Rows -
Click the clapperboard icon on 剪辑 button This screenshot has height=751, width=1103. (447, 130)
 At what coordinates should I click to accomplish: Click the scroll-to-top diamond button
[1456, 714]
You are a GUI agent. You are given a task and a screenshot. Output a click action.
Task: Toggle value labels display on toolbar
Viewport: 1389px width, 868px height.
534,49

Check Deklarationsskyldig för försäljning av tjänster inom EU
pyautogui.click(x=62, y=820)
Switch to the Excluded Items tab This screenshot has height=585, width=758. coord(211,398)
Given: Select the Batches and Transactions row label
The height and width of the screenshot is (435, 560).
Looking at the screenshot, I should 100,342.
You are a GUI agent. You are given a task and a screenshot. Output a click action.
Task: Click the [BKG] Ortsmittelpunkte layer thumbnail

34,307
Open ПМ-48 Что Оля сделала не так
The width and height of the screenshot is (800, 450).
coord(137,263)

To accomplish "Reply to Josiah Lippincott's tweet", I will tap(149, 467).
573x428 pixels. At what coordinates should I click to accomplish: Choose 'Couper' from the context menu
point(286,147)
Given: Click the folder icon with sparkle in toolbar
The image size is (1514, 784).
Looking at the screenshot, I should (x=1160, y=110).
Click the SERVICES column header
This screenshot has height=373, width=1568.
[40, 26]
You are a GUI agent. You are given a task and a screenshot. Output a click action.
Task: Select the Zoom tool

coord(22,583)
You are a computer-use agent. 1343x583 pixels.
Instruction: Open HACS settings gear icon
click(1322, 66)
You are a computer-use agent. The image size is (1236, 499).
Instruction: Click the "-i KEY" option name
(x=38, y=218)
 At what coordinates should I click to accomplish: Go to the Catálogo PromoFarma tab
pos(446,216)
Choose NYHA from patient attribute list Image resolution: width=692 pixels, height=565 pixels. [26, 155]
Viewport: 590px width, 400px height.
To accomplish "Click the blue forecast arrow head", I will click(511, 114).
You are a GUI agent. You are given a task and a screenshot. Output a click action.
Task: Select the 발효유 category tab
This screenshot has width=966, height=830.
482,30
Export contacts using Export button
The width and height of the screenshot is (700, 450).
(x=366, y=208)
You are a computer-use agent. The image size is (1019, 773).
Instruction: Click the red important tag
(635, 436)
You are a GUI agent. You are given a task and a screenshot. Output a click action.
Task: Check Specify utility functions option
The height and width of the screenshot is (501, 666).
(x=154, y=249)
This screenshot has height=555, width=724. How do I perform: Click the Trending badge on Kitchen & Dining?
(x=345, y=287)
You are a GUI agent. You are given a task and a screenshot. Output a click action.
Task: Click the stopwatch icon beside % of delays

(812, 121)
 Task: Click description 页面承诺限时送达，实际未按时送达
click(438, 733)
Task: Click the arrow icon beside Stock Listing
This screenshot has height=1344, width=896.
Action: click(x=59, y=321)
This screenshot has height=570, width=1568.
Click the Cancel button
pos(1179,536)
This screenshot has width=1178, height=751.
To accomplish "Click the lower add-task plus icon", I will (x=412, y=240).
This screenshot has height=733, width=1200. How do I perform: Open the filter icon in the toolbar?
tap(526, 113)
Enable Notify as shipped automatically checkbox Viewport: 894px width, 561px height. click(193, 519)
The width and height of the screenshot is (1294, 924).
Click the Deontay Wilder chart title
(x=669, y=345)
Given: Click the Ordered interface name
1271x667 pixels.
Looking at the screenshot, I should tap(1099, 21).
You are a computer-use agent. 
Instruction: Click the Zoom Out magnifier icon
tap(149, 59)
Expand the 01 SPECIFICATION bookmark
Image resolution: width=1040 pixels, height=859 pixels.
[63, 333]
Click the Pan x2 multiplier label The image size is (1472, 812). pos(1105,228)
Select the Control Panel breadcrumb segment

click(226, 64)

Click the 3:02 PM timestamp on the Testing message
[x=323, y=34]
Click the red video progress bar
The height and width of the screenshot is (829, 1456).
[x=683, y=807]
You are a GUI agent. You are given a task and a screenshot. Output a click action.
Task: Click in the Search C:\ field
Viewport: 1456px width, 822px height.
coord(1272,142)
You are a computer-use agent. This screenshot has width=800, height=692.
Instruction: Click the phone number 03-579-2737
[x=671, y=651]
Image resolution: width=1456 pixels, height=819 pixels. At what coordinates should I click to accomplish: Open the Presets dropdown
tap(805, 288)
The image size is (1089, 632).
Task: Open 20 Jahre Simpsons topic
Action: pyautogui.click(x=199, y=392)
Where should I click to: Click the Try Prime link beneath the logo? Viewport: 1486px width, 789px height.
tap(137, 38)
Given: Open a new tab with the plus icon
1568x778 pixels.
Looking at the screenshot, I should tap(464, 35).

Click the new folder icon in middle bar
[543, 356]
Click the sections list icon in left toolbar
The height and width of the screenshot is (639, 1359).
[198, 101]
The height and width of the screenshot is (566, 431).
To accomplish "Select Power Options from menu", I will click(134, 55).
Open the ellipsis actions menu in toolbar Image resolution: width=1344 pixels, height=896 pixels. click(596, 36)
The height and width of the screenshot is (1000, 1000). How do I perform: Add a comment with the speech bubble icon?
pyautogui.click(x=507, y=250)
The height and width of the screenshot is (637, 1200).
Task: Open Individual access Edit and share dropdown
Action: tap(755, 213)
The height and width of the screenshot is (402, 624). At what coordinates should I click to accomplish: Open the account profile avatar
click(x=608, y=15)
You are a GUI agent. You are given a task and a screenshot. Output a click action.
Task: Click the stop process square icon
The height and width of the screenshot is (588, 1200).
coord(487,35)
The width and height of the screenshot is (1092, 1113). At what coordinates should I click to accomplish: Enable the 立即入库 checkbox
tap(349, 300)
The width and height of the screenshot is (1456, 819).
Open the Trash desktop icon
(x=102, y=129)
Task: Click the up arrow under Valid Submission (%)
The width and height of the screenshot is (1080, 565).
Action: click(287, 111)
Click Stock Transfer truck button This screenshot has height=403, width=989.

Task to complete - Copy every one of the rows above verbatim, line by line, from the first to the last.

Full answer -
Click the clapperboard icon on 剪辑 button This screenshot has height=751, width=1103. (447, 130)
 At what coordinates should I click to accomplish: Click the scroll-to-top diamond button
[1456, 714]
You are a GUI agent. You are given a task and a screenshot. Output a click action.
Task: Toggle value labels display on toolbar
Viewport: 1389px width, 868px height.
534,49

Check Deklarationsskyldig för försäljning av tjänster inom EU
pyautogui.click(x=62, y=820)
Switch to the Excluded Items tab This screenshot has height=585, width=758. coord(211,398)
Given: Select the Batches and Transactions row label
The height and width of the screenshot is (435, 560).
Looking at the screenshot, I should 100,342.
You are a GUI agent. You are given a task and a screenshot. Output a click action.
Task: Click the [BKG] Ortsmittelpunkte layer thumbnail

34,307
Open ПМ-48 Что Оля сделала не так
The width and height of the screenshot is (800, 450).
coord(137,263)

To accomplish "Reply to Josiah Lippincott's tweet", I will tap(149, 467).
573x428 pixels. At what coordinates should I click to accomplish: Choose 'Couper' from the context menu
point(286,147)
Given: Click the folder icon with sparkle in toolbar
The image size is (1514, 784).
Looking at the screenshot, I should (x=1160, y=110).
Click the SERVICES column header
This screenshot has height=373, width=1568.
[40, 26]
You are a GUI agent. You are given a task and a screenshot. Output a click action.
Task: Select the Zoom tool

coord(22,583)
You are a computer-use agent. 1343x583 pixels.
Instruction: Open HACS settings gear icon
click(1322, 66)
You are a computer-use agent. The image size is (1236, 499).
Instruction: Click the "-i KEY" option name
(x=38, y=218)
 At what coordinates should I click to accomplish: Go to the Catálogo PromoFarma tab
pos(446,216)
Choose NYHA from patient attribute list Image resolution: width=692 pixels, height=565 pixels. [26, 155]
Viewport: 590px width, 400px height.
To accomplish "Click the blue forecast arrow head", I will click(511, 114).
You are a GUI agent. You are given a task and a screenshot. Output a click action.
Task: Select the 발효유 category tab
This screenshot has width=966, height=830.
482,30
Export contacts using Export button
The width and height of the screenshot is (700, 450).
(x=366, y=208)
You are a computer-use agent. The image size is (1019, 773).
Instruction: Click the red important tag
(635, 436)
You are a GUI agent. You are given a task and a screenshot. Output a click action.
Task: Check Specify utility functions option
The height and width of the screenshot is (501, 666).
(x=154, y=249)
This screenshot has height=555, width=724. How do I perform: Click the Trending badge on Kitchen & Dining?
(x=345, y=287)
You are a GUI agent. You are given a task and a screenshot. Output a click action.
Task: Click the stopwatch icon beside % of delays

(812, 121)
 Task: Click description 页面承诺限时送达，实际未按时送达
click(438, 733)
Task: Click the arrow icon beside Stock Listing
This screenshot has height=1344, width=896.
Action: click(x=59, y=321)
This screenshot has height=570, width=1568.
Click the Cancel button
pos(1179,536)
This screenshot has width=1178, height=751.
To accomplish "Click the lower add-task plus icon", I will (x=412, y=240).
This screenshot has height=733, width=1200. How do I perform: Open the filter icon in the toolbar?
tap(526, 113)
Enable Notify as shipped automatically checkbox Viewport: 894px width, 561px height. click(193, 519)
The width and height of the screenshot is (1294, 924).
Click the Deontay Wilder chart title
(x=669, y=345)
Given: Click the Ordered interface name
1271x667 pixels.
Looking at the screenshot, I should tap(1099, 21).
You are a computer-use agent. 
Instruction: Click the Zoom Out magnifier icon
tap(149, 59)
Expand the 01 SPECIFICATION bookmark
Image resolution: width=1040 pixels, height=859 pixels.
[63, 333]
Click the Pan x2 multiplier label The image size is (1472, 812). pos(1105,228)
Select the Control Panel breadcrumb segment

click(226, 64)

Click the 3:02 PM timestamp on the Testing message
[x=323, y=34]
Click the red video progress bar
The height and width of the screenshot is (829, 1456).
[x=683, y=807]
You are a GUI agent. You are given a task and a screenshot. Output a click action.
Task: Click in the Search C:\ field
Viewport: 1456px width, 822px height.
coord(1272,142)
You are a computer-use agent. This screenshot has width=800, height=692.
Instruction: Click the phone number 03-579-2737
[x=671, y=651]
Image resolution: width=1456 pixels, height=819 pixels. At what coordinates should I click to accomplish: Open the Presets dropdown
tap(805, 288)
The image size is (1089, 632).
Task: Open 20 Jahre Simpsons topic
Action: pyautogui.click(x=199, y=392)
Where should I click to: Click the Try Prime link beneath the logo? Viewport: 1486px width, 789px height.
tap(137, 38)
Given: Open a new tab with the plus icon
1568x778 pixels.
Looking at the screenshot, I should tap(464, 35).

Click the new folder icon in middle bar
[543, 356]
Click the sections list icon in left toolbar
The height and width of the screenshot is (639, 1359).
[198, 101]
The height and width of the screenshot is (566, 431).
To accomplish "Select Power Options from menu", I will click(134, 55).
Open the ellipsis actions menu in toolbar Image resolution: width=1344 pixels, height=896 pixels. click(596, 36)
The height and width of the screenshot is (1000, 1000). How do I perform: Add a comment with the speech bubble icon?
pyautogui.click(x=507, y=250)
The height and width of the screenshot is (637, 1200).
Task: Open Individual access Edit and share dropdown
Action: tap(755, 213)
The height and width of the screenshot is (402, 624). At what coordinates should I click to accomplish: Open the account profile avatar
click(x=608, y=15)
You are a GUI agent. You are given a task and a screenshot. Output a click action.
Task: Click the stop process square icon
The height and width of the screenshot is (588, 1200).
coord(487,35)
The width and height of the screenshot is (1092, 1113). At what coordinates should I click to accomplish: Enable the 立即入库 checkbox
tap(349, 300)
The width and height of the screenshot is (1456, 819).
Open the Trash desktop icon
(x=102, y=129)
Task: Click the up arrow under Valid Submission (%)
The width and height of the screenshot is (1080, 565).
Action: click(287, 111)
Click Stock Transfer truck button This screenshot has height=403, width=989.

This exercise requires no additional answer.